Apart from reminding me of this, Bettany Hughes also reminded me that the contents of the library were lost in 1499 when Cardinal Cisneros made a huge bonfire of Arabic manuscripts in an effort to obliterate all trace of the infidel. Thankfully he did leave the building standing, but destroyed a library of incalculably valuable documents in the name of the ‘true faith’. There are numerous examples of similar losses in history, some at the arrogant hands of ideologues, others through accident, indifference and negligence.

Of course, we all have personal libraries – which constitute our own personal histories - both physically and in our memories. A few years ago I had to clear my parents’ house. My father in particular had been a regular and enthusiastic book buyer from an early age. Apart from the crowded shelves, there were cupboards full of books, there were cases of books in the loft and even the garage had stacks of book-filled boxes. I couldn’t bring myself to throw them out or donate them to charity without going through them. They represented a life. It was a long job. Neither I nor my siblings could house them all. Some of the books had deteriorated badly, with brittle yellowed paper and spines, and had become unreadable. I made a note to buy replacements of some – after all, a book’s value is its content. Some, however, were irreplaceable because they were long out of print.

We took those we wanted to keep, our respective children filled some gaps in their own book collections, and a large number of boxes went to second hand book shops or charities. What was left was not burnt, but thrown away in sad black bags with the rubbish. And so a personal collection of books disintegrated and the memory of what they were and meant was on its way to being lost.

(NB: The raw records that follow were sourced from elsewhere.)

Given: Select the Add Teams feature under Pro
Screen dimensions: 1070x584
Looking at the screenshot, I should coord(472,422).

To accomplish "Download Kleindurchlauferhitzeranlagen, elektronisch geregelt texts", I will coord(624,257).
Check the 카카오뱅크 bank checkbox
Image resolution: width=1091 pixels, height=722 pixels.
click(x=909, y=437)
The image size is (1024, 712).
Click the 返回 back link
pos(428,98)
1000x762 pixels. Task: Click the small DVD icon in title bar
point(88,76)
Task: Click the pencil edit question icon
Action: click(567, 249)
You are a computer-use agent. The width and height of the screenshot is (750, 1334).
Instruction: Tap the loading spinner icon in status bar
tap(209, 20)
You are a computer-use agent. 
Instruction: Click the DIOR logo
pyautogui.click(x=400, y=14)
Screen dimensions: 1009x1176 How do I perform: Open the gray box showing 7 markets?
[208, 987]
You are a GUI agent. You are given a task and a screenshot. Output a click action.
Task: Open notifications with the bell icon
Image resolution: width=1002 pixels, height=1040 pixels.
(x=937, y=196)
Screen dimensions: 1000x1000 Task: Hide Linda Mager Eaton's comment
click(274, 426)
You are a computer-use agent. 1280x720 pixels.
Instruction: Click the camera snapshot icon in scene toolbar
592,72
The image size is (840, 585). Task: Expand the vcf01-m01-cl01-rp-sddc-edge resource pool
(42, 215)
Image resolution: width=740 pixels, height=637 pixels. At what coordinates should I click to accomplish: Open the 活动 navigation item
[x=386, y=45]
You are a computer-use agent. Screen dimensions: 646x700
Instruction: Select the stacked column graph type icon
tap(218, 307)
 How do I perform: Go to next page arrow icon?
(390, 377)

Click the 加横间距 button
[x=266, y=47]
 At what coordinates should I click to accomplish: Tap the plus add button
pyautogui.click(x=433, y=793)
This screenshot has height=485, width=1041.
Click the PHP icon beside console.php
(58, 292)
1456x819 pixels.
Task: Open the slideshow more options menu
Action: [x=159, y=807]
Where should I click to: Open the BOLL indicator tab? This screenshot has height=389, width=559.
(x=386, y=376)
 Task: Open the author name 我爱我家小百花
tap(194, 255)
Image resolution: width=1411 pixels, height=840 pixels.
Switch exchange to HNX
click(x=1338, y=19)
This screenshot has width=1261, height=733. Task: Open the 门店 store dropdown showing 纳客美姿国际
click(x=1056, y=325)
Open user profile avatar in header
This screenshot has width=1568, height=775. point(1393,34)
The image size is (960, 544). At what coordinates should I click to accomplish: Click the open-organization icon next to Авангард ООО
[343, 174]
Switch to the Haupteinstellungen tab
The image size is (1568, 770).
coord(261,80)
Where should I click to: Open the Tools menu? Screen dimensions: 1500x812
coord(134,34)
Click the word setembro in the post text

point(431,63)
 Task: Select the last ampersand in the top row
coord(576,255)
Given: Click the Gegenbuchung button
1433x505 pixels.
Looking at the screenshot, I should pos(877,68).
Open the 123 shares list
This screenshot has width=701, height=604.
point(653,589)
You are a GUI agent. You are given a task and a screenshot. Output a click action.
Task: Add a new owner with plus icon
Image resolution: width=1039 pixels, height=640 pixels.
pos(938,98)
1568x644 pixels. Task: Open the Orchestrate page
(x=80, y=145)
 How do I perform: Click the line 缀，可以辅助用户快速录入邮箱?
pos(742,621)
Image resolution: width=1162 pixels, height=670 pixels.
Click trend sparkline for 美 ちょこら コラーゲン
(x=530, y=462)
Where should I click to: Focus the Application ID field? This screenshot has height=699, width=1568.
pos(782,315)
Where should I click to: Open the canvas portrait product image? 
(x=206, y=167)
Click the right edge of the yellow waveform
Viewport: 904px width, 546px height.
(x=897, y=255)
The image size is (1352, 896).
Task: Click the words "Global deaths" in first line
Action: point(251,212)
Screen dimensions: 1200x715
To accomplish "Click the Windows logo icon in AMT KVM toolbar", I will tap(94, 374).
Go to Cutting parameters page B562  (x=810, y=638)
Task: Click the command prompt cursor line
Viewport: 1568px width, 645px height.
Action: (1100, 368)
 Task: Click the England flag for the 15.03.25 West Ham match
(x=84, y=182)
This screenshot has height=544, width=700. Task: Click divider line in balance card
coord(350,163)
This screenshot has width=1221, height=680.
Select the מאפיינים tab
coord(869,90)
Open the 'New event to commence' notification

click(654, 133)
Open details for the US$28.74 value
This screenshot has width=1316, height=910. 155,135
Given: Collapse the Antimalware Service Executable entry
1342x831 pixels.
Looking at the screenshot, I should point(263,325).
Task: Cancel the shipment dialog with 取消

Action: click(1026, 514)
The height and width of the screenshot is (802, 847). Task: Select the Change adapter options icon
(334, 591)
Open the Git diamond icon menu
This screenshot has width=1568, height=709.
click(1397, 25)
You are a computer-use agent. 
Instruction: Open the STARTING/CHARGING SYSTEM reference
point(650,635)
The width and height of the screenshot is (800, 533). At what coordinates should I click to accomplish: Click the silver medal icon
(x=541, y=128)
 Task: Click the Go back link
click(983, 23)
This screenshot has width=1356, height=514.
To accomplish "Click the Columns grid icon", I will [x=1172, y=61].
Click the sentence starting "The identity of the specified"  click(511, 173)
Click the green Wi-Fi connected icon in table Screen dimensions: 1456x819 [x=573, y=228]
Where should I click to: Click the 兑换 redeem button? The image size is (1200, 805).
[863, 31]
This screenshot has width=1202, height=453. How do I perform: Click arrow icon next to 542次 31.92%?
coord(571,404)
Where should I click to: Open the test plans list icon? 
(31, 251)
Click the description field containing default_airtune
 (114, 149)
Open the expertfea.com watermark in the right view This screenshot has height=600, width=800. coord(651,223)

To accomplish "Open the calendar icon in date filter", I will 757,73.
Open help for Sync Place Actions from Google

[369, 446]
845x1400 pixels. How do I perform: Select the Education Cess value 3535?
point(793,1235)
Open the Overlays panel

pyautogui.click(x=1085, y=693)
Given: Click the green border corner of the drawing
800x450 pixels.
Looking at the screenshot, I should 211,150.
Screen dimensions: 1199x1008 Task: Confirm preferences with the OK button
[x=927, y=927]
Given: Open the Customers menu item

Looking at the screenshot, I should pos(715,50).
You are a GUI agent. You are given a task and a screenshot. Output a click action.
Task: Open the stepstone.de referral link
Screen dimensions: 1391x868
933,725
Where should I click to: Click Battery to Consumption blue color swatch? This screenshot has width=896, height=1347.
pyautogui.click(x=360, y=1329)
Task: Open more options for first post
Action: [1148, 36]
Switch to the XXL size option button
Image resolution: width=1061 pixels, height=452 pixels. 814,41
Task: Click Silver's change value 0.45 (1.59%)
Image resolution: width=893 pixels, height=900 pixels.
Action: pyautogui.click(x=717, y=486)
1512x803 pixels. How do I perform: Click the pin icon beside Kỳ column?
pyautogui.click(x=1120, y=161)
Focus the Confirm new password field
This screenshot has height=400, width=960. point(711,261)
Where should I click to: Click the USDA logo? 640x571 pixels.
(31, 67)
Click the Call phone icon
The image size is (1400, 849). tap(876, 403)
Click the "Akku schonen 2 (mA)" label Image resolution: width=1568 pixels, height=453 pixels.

I am rather cheered by the thought that a lifetime’s reading can now be preserved on a Kindle or an iPad, well, a few Kindles and iPads.

Cardinal Cisneros would be furious.

Wednesday, 6 April 2011

Tweetering On The Edge

I have often said that I wasn’t up for Twitter and Facebook. I have a website and a blog and am signed up to Goodreads (a bit sporadic and behind with the updating), which all take up time, so how is there time for anything else in between writing and editing? And do I really want to tweet? However, my media savvy daughter told me I was missing the point – and I’m sure she’s right. She recently opened a Twitter account and set up a Facebook author page for me, and presented me with the done deal. I’m really just getting used to the idea – tweetering on the edge, I suppose you could call it. (Click here and here to follow or ‘like’ me)

One of the undoubted attractions of Twitter actually answers one of my misgivings – the time factor. Five minutes to spare can be used to check on tweeting activity, and even tweet. Blogging is different - and serves a different purpose. Another thing is that just as you don’t have to conform to what might be termed ‘blog style’, you are in charge of what you do on twitter. You don’t have to go in for the ‘I’m now waiting at the bus stop’ kind of tweeting – which isn’t really me. And you don’t have to tweet all the time.

With the London Book Fair coming up (11-13 April), I was checking out their website and came across this, which is a discussion of authors and social networking, their different attitudes and the variety of ways they use them. It suggests that, given the increasingly limited resources and overworked publicity staff of publishers, authors have to take responsibility into their own hands for getting their name and work known, and social networks are an accessible and cheap way of doing this. I agree with this.

But I also came across these articles, here and here , which bring home how a site like twitter can be used to keep in touch with news about the authors, organisations and other people you are interested in – all in one place. And that is a definite attraction.

I am still learning – with interest.